I left high school back in 1992. In high school we were taught to run into defenders and immediately go to ground setting up a ruck. This was to suck defenders into the ruck which opened up space for the backs to run at. Since 1992 there have been so many developments at the breakdown that this tactic rarely works in modern rugby.

Fetchers turn over ball quickly and their team counter attacks. Teams no longer overload rucks, therefore the sucking in of defenders isn’t quite as effective. Conditioning coaches are working on the speed of getting up off the floor and back into a defensive position. Smaller defenders often attack the ball and rip it free before you have even reached the ground.

Baring in mind all the developments at ruck time over the last 25 years or so, not just what I mentioned, running smack into a defender and immediately going to ground is fraught with danger of a turnover. Turnover ball sets up a counter attack and counter attack is so effective because one second team A is on the attack and the next they have to defend but without the structure they would normally have in defence because only a second ago they were structured to attack.

There have been developments as far as how an attacker runs into a defender.

If the ball is held in two hands by the attacking player then the defender is unsure whether to go for the tackle just yet because the defender thinks the attacker may pass at any moment. This delay by the defender can create opportunities for the attack. If the defender goes in to early this can also create opportunities for the attack. This is modern rugby.

If the player holds the ball under one arm and leads into the tackle with the other this has forewarned the defence that the ball carrier is going to run smack into the defender. The tackler is never in doubt as to when he must make the tackle and the next defender can see where he has to be to steal( jackal) the ball. This is Domkrag rugby.


Jean de Villiers in a trademark run, ball under one arm looking for an impact.

Footwork is very important. The idea is to try and hit a gap or half gap where you have the defender at a disadvantage. Like being off balance or changing the expected point of collision suddenly so the defender only gets an arm in the tackle rather than a shoulder. This is modern rugby.

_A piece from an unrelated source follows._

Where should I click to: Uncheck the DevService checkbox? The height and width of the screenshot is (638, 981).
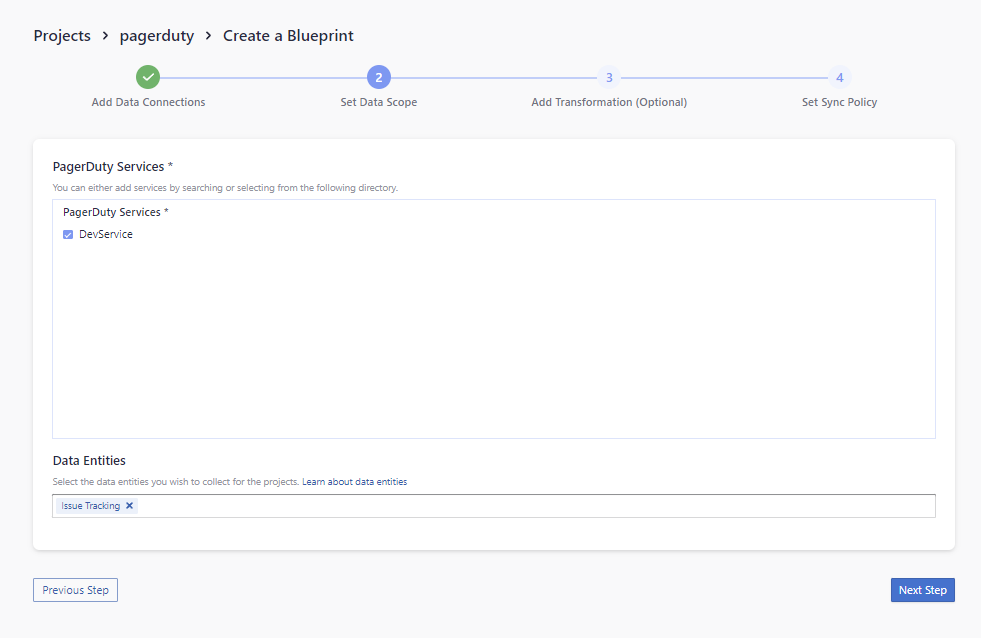68,235
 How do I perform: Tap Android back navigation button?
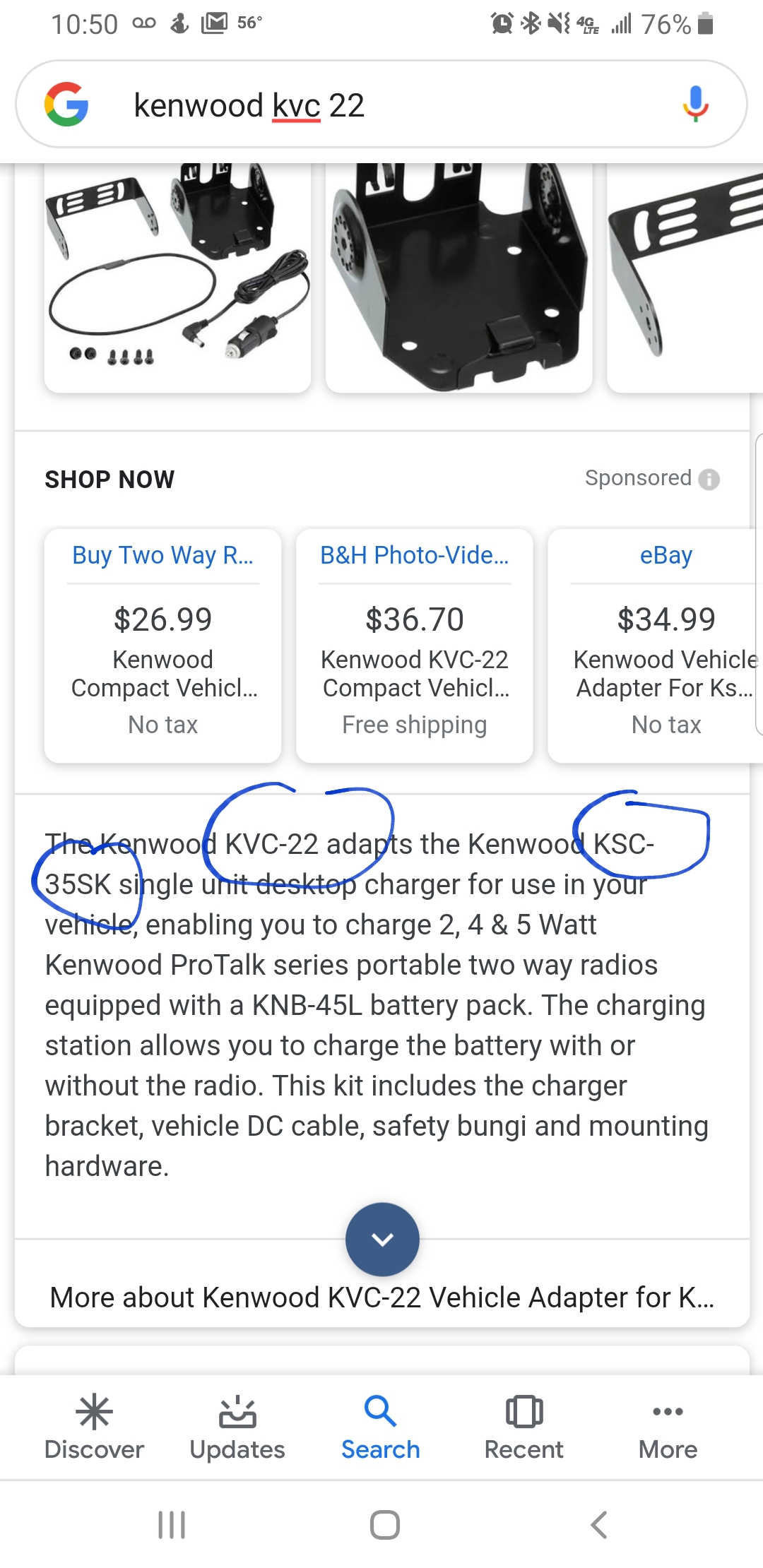(x=598, y=1524)
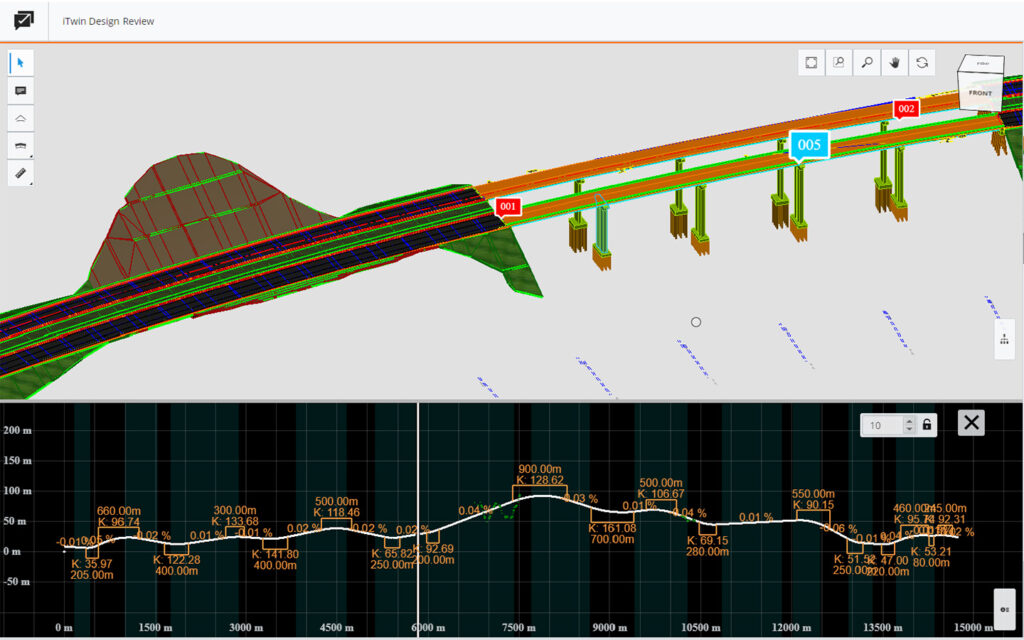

Running straight lines can be effective when the intended ball carrier appears unexpectedly or if players are running different angles. This is modern rugby

When you receive a ball and run straight at a defence without having tricked the defence or caught them out then  your only intention can be to run over the defender or through him. Like Damien de Allende or Jean de Villiers do. This is Domkrag rugby

With today’s players all being professional they are all in fantastic physical condition and can stand up to tackles. Plus modern coaching works very hard on technique in making tackles. Specialists are used to analyze and find ways to tackle big strong runners.

South Africans love big collisions.

Whenever a massive player like Willem Alberts gets going and is running at full speed, you know whoever he runs into it’s going to hurt. If the player he runs into is another big hard man like let’s say Bakkies Botha then you know the collision is going to be massive.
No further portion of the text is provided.